ZFIN ID: ZDB-PUB-151111-2
High level of GHR nuclear translocation in skeletal muscle of a hyperplasic transgenic zebrafish
Figueiredo, M., Boyle, R., Sandrini, J., Varela, A., Marins, L.
Date: 2016
Source: Journal of molecular endocrinology   56(1): 47-54 (Journal)
Registered Authors: Figueiredo, Marcio de Azevedo, Marins, Luis Fernando, Sandrini, Juliana Zomer
Keywords: Danio rerio, growth hormone receptor, hyperplasia, nuclear transport
MeSH Terms:
  • Active Transport, Cell Nucleus
  • Animals
  • Animals, Genetically Modified
  • Hyperplasia/metabolism
  • MAP Kinase Signaling System
  • Muscle, Skeletal/metabolism*
  • Muscle, Skeletal/pathology
  • Receptors, Somatotropin/metabolism*
  • Zebrafish
PubMed: 26553237 Full text @ J. Mol. Endocrinol.
ABSTRACT
It has been reported that nuclear translocation of growth hormone receptor (GHR) may directly activate cell proliferation in mammals and birds.
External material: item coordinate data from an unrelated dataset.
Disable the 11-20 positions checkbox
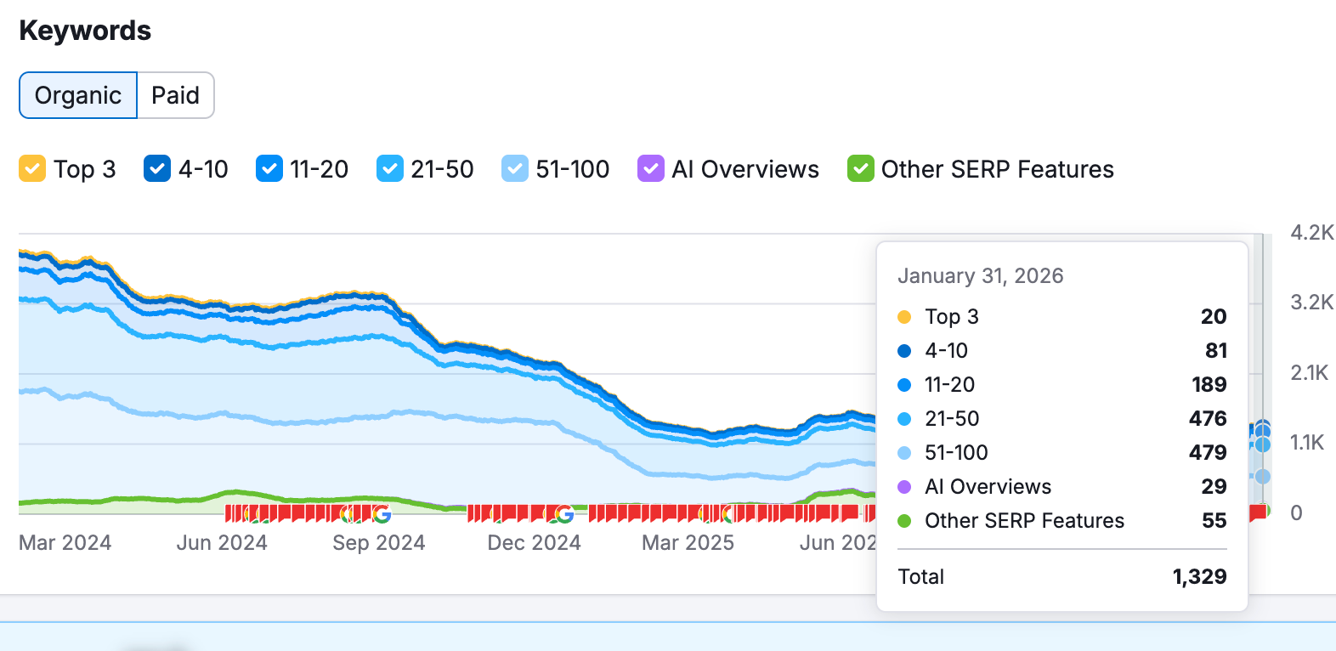This screenshot has height=651, width=1336. pos(269,169)
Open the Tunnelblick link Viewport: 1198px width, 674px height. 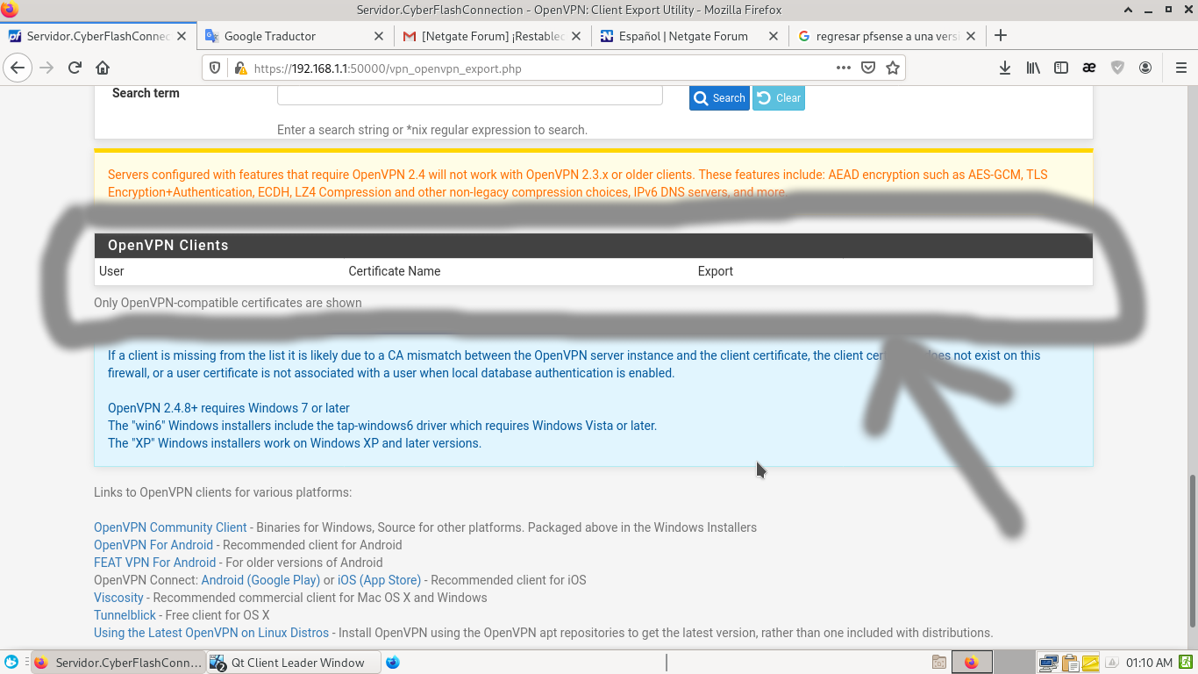tap(125, 615)
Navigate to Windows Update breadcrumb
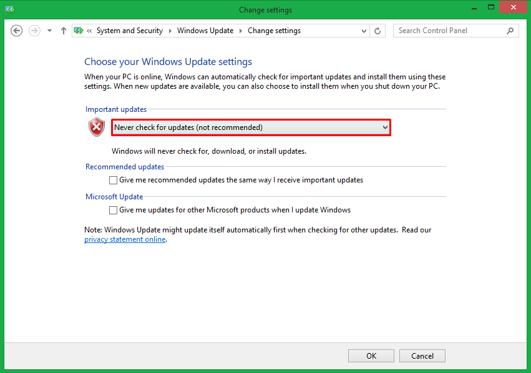 coord(205,30)
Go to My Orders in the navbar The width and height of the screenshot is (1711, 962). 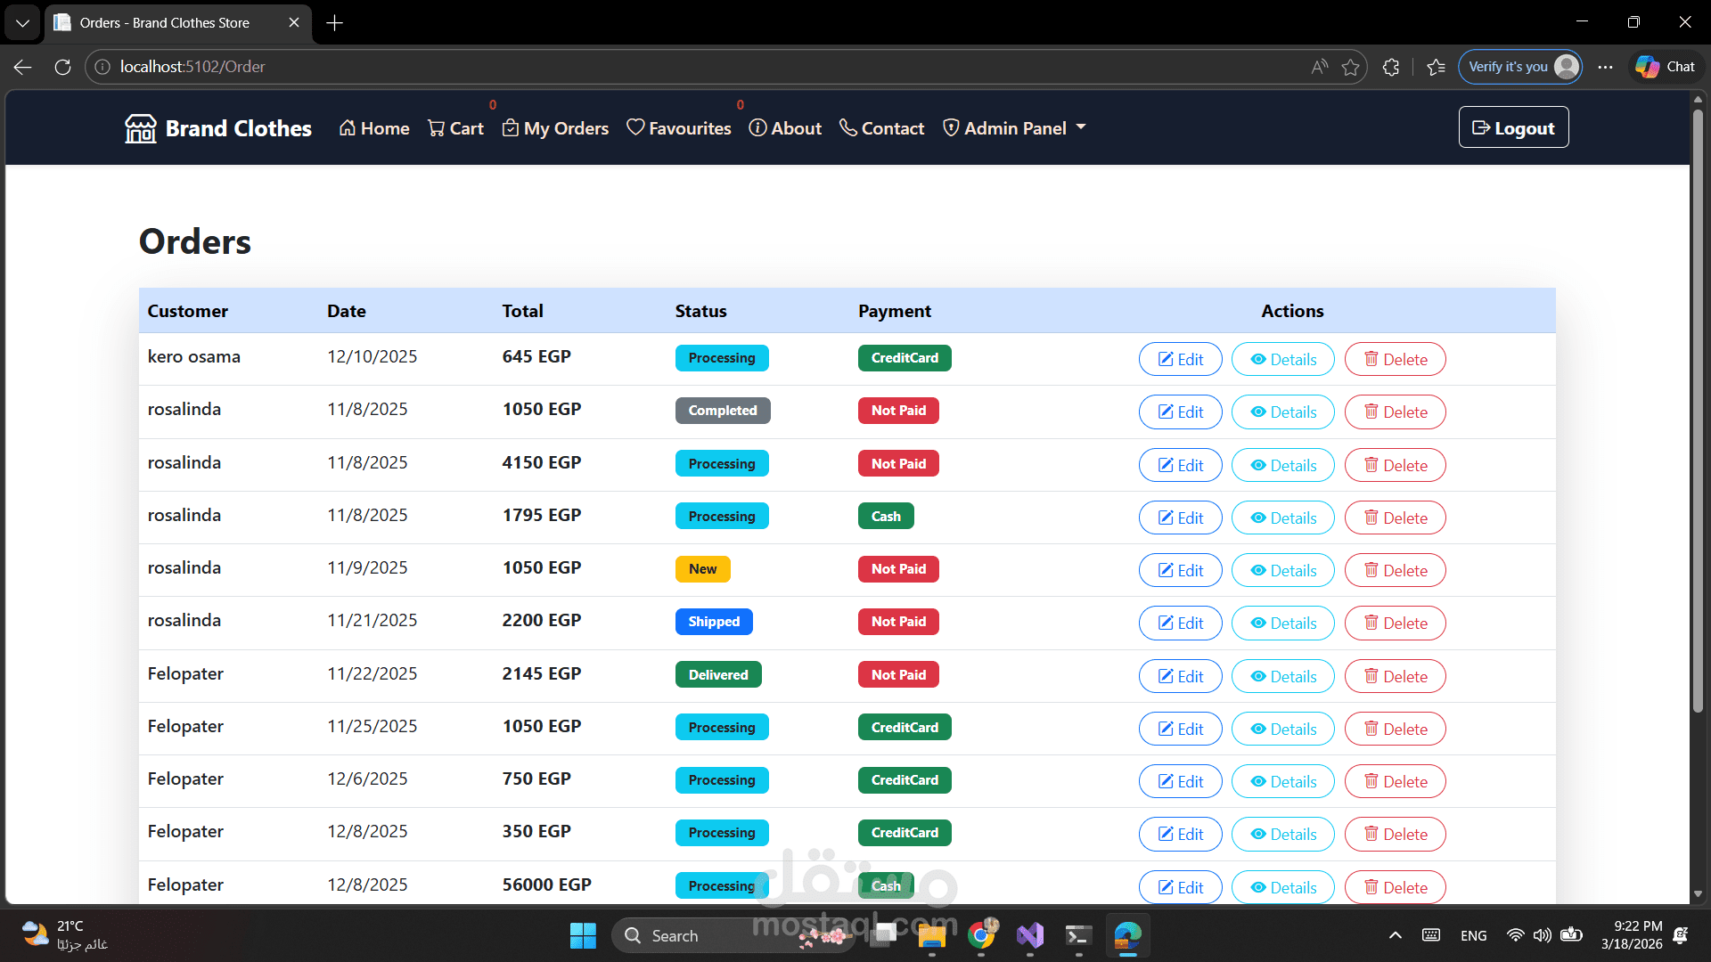click(555, 128)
However, this phenomenon has not yet been described in fish. Recently, we have developed a transgenic zebrafish that overexpresses GHR in a muscle-specific manner. Considering that this transgenic model exhibits hyperplasic muscle growth, the present work aimed to verify the relationship between GHR nuclear translocation and muscle cells proliferation. This relationship was evaluated by the phosphorylation state of the proliferative MEK/ERK pathway, expression of nuclear import-related genes, immunostaining of phospho-histone H3 (PH3) as a proliferation marker, and nuclear GHR localization. The results showed a significant decrease in the phosphorylation state of ERK1/2 proteins in transgenics. Moreover, there was an increase in expression of three out of four importin genes analyzed, in parallel with a large flow of GHR displacement toward and into the nucleus of transgenic muscle cells. Also, transgenics presented a marked increase in PH3 staining, which indicates cell proliferation. These findings, as far as we know, are the first report suggesting a proliferative action of GHR in fish as a consequence of its increased nuclear translocation. Thus, it appears that the nuclear migration of cytokine receptors is a common event among different taxonomic groups. In addition, the results presented here highlight the possibility that these membrane proteins may be involved more directly than previously thought in the control of genes related to cell growth and proliferation.